Image fragment matching in practice: applications and supplementary tools
Andrzej Sluzek
(Nanyang TU, Singpore)
Abstract:
Image fragment matching is a very general tool with a wide range of
prospective applications (sometimes very different from the originally
envisaged use in visual information retrieval). In this presentation, we
focus on three highly diversified applications. First, the idea of visual
object formation is discussed, where the system generalizes similarities
between fragments from dataset images to form "visual objects", i.e.
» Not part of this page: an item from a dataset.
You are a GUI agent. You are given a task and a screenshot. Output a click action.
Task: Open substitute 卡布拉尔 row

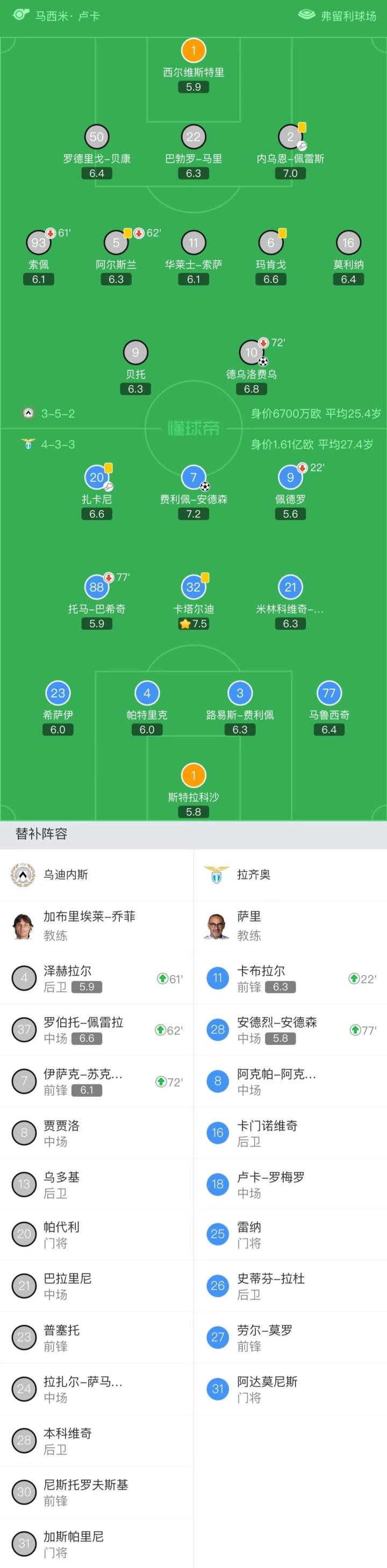290,978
pieces of mutually similar fragments repetively encountered in the
dataset. Such "visual objects" are defined without any knowledge of image
domain/contents. In most cases, they correspond to the actual objects
frequently appearing in the dataset images, i.e. a certain level of
"visual understanding" of the dataset domain can be automatically
established. In the second application, we show that image fragment
matching can be a useful mechanism in face detection and/or recognition.
We argue that it can objectively model the subjective concepts of
"similar faces", "similar eyes", "similar foreheads", etc. Fragments of
such faces can be identified in images of unpredictable backgrounds.
Additionally, if certain assumptions are added, a very simple face
authentication algorithm can be built (of performances below the top
state-of-the-art results, but highly useful in diversified applications).
The third example presents how image fragment matching can be used to
estimate the visibility quality in traffic applications. Two numerical
measures of visibility are proposed, and the results on extremely
difficult data are presented. The approach can be prospectively used to
automatically adjust the vehicle speed to the current road conditions.
Finally, a few supplementary algorithms are briefly discussed. The
algorithms can be either used as alternatives in selected steps of image
fragment matching or can further improve the results of matching.